Another important recent announcement is that the RBZ would introduce a lender-of-last-resort (LOLR) Fund of US$150 million, with the central bank itself contributing US$30 million and the balance of US$120 million being provided by the private sector. The issue of LOLR has been outstanding for quite some time, with banks mourning that its absence is constraining them in terms of offering long-term finance to the productive sector.
This is against a backdrop of banks receiving short-term deposits from the public. Biti has previously pledged US$100 million towards this cause, so let us hope this time around the money will be found.
Gono also announced government would soon issue 90-day and 365-day Treasury bills to promote short-term collateralised lending. This should promote interbank trading that was previously minimal. It is hoped though the introduction of these Treasury bills will result in more reasonable interest rates being charged by the banks. Some of the interest rates, charges, fees and commissions being charged by some banks are just ridiculous and utter madness.
The monetary policy statement came as one more bank, Royal, surrendered its banking licence in the same manner as Genesis Investment Bank had done at the time when Inferfin Bank was placed under curatorship for gross irregularities.
It is, however, puzzling why the RBZ always seems to discover anomalies in banks only just before they collapse. This brings into question whether RBZ is doing a good job of supervising these banks. Why does it take a bank to collapse before RBZ tells the nation there were insider dealings, with the directors giving themselves huge unsecured loans and involved in other corruption?
RBZ should constantly be monitoring these banks. Why then does the central bank seem unaware of problems at banks until the last minute? Gono and his staff must tighten bank supervision before he leaves at the end of his second term if he wants to ensure a good legacy.
The fact that it is only indigenous banks that failed in 2003/4 and this time seems to give the impression local bankers cannot be trusted with people’s monies. This trend tends to make depositors move their monies to foreign-owned banks which they consider to be safer. That is a backward step as far as our attempts to indigenise the banking sector is concerned. Maybe with adequate supervision, local banks would run better and not continue collapsing.
Both Biti and Gono have previously promised to do something about the prevailing high interest rates on bank loans against low interest rates on deposits; but both the fiscal and monetary policies seem to have glossed over the issue once again.
Since the banks are acknowledging that some of them are profiteering from loan interest rates, why don’t we just say the difference between what a bank charges as interest on a loan and what it pays on deposits should not exceed, say, 10 percentage points as an example?
That should also make banks think twice before overcharging on loans. One aspect that seems not to have been tackled has to do with the Deposit Protection Fund. Depositors whose monies were locked up in Genesis were recently told that they would be paid a paltry US$150 as that was the maximum amount insured under the fund. Surely, those affected would not want to keep their monies in the bank again and would rather just keep their savings under the pillow?

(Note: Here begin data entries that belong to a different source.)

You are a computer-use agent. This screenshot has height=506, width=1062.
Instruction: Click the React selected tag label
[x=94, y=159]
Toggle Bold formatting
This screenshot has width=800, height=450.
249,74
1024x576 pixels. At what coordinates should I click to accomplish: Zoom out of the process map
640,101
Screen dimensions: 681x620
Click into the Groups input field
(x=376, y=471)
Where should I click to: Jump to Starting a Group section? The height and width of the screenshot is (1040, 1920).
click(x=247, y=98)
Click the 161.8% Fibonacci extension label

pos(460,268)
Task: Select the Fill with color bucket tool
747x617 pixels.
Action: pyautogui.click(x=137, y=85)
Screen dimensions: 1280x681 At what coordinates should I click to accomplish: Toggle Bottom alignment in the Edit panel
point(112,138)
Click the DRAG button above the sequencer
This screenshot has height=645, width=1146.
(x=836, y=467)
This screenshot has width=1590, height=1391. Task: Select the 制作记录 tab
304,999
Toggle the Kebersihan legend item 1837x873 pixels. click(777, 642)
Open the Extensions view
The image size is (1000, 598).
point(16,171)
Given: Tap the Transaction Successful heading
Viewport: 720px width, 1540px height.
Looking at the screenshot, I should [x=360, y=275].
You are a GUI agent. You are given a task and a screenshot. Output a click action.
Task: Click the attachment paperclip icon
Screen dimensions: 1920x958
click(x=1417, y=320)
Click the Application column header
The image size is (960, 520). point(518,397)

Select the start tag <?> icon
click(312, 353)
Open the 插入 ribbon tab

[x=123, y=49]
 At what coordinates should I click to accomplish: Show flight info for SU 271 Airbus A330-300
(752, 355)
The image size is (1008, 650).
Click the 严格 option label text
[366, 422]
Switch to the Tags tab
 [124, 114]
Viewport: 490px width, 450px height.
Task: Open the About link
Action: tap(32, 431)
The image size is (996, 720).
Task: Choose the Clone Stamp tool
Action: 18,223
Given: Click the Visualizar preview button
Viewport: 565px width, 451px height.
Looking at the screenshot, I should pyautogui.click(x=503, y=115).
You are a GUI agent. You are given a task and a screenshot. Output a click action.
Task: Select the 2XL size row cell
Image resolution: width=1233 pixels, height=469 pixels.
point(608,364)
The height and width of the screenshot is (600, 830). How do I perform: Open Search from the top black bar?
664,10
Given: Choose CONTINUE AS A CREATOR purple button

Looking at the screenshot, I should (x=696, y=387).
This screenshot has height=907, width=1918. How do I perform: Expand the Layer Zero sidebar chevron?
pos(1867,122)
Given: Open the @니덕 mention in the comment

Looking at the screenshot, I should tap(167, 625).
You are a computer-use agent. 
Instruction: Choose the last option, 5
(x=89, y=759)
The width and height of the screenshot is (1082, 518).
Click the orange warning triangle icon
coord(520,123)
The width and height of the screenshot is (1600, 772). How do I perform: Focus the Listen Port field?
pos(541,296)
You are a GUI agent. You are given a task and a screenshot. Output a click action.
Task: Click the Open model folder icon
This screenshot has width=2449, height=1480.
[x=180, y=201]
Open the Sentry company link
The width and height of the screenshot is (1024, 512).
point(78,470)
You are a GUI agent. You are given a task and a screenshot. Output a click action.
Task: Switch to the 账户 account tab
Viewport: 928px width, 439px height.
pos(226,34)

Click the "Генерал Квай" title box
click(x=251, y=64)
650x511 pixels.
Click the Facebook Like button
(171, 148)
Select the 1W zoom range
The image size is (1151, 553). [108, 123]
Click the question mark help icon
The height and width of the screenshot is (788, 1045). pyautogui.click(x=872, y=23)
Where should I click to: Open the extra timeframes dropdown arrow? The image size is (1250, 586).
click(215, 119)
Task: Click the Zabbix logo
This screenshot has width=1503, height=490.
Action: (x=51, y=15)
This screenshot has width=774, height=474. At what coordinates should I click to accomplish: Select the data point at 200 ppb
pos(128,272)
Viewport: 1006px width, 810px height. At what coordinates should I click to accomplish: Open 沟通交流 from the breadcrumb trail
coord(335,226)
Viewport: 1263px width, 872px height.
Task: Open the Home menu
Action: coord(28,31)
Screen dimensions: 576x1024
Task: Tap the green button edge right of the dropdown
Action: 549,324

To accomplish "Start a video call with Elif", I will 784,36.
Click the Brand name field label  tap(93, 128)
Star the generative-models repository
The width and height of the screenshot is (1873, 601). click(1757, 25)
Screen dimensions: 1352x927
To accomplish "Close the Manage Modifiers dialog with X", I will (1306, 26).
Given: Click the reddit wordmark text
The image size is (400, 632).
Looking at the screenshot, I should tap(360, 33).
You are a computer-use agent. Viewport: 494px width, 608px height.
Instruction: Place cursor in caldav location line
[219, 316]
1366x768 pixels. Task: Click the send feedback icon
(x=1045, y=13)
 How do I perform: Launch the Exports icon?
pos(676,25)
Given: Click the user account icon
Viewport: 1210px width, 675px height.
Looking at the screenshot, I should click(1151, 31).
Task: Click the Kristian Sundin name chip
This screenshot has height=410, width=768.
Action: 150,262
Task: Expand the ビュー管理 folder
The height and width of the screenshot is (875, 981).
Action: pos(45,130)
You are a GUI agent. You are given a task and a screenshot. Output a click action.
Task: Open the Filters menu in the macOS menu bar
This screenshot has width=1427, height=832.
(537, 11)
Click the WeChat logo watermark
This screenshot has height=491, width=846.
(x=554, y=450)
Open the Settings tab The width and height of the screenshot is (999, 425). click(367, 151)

Banks have always struggled to attract deposits from those who prefer to keep their monies at home, but with such levels of pay-outs in the event of a bank failure, it is hardly attractive to take your money to the bank.
It is to the benefit of government and the bankers to come up with a more acceptable Deposit Protection Fund that will make it attractive for people to take their money to the banks. Insurance companies are willing to work out a more acceptable arrangement and banks should pay for this from their astronomical profits as shown in the latest results of the financial period ending June 30 2012.